The last night with my hair was pretty gross. As I rolled over in the night I could feel strands sticking to my pillow. At one time during the night, I had to collect it up in a hairball pile and discard, wishing I had kept a lint brush by my side.  Sunday morning I woke up anticipating the shave, only to be sidetracked by Penelope getting stuck in the underside of the glider's ottoman. So stuck, in fact, that after removing 3 screws and 4 hex screws, we had result to the jigsaw. Unfortunately I couldnt locate my flip cam, and we missed the kodak moment in order for to keep her cool which she was soon on the verge of losing. Leave it to a 3 year old to steal my thunder. 
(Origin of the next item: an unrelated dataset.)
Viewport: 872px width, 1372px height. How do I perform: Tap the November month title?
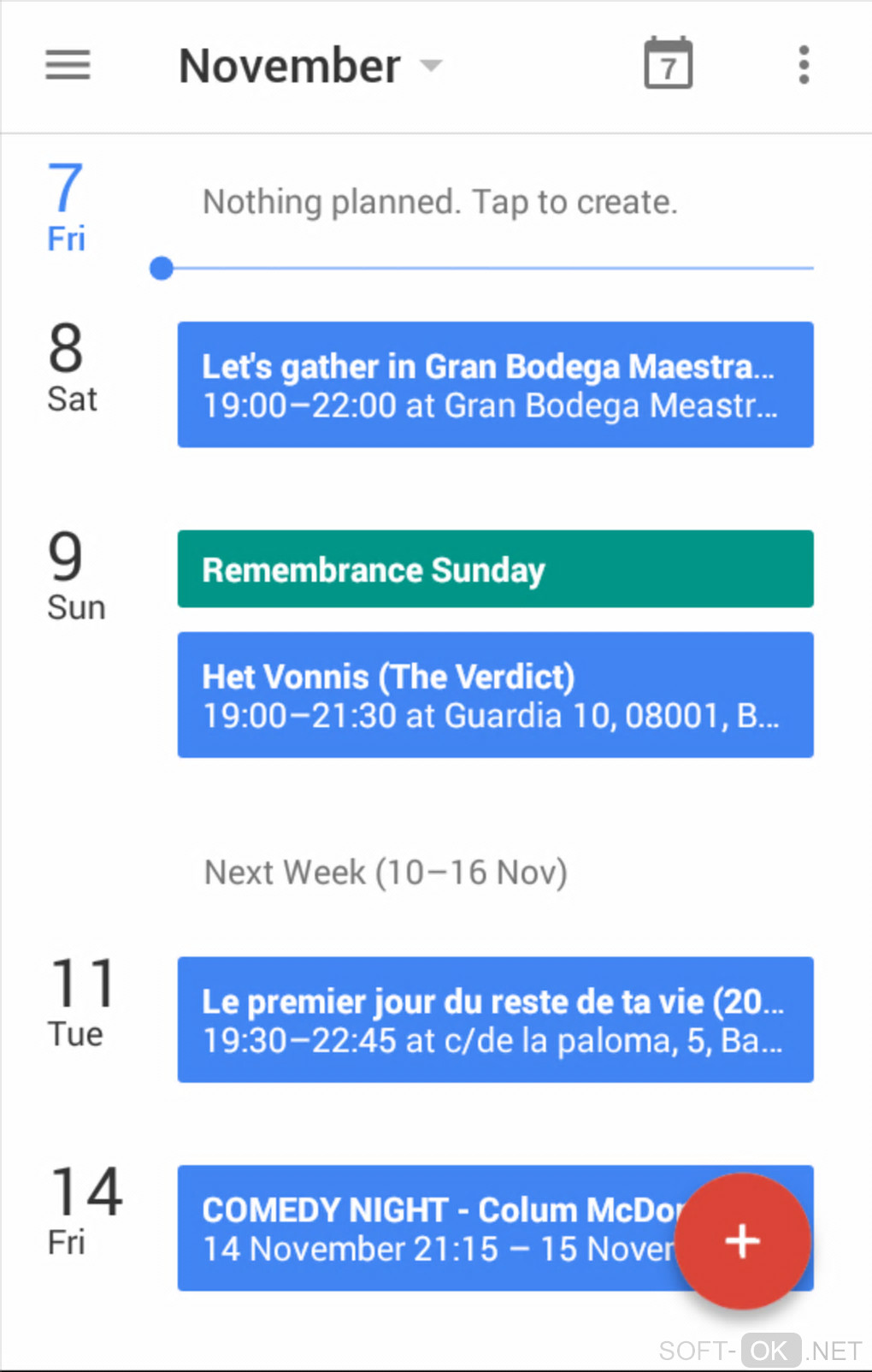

After Elizabeth and Scotte arrived, we started.  It took a while as it was still thick, but also because I let Penelope and Sophia give it a try for a while.  Boy did they get a kick out of it.  Scotte cleaned me up, Elizabeth filmed. 

And all I can say is it's damn cold with a bald head.  Going to work I knew it'd be ok, even picking my girls from preschool. But when I promised a childhood friend visiting from home that I'd join her at her press junket for the guiness world records (for the world's largest afro, go AEVIN JUDE DUGAS!) I hesitated all day long, trying to come up with excuses. But Scotte promised to come over & watch the girls so I could go. I internally hemmed & hawwed and finally gave in. I put on a nice top, snazzy jacket, a wrap scarf to keep my neck warm & new hat from Becca to cover my head & ears. I got there & Aevin was in her prime. We chatted and I secretly show her my head  and then convinces me to leave my hat off.  It was itching like crazy and it started to get warm inside the lounge. I had never thought I would be self-conscious about it, but I have to admit I was. Then I thought: 1, it's New York. 2, I never cared what others thought before. 3, if there's any place to look out of place, it's the guiness world record press junket. (No offense Aevin but have you seen the party you've joined? The slide show scrolled through werewolf girl, the guy who can spit milk through his eyeball, a contortionist and more.) If there was any place for me to break in my head, it was there.

Went through several meetings today with no hat, and I'm pretty ok with it.  I'll use my wig on special occasions but for the most part I think I'm ok with being bald.  It's winter.  I don't want to have to worry about wearing snow hats over my wig. 

What else?  met with the plastic surgeon today.  Turns out my left tissue extender is sliding a bit, but will be resolved when we do the exchange. 

and tomorrow it starts all over again.

much love to you all.
Laurie

2 comments:

  1. I am following your story and have past on your blog to a local gal going through similar treatment. I don't want to be a bug but you inspired me in college with your strength and you inspire me today.

    Annelise

    ReplyDelete
  2. this had me tearing up once sentence thinking about how scary that must have been for you, but then you'd have me laughing the next one. you've got the strength, mama. like i said before, if anyone can kick cancer's ass, it's you. love you and thinking about you!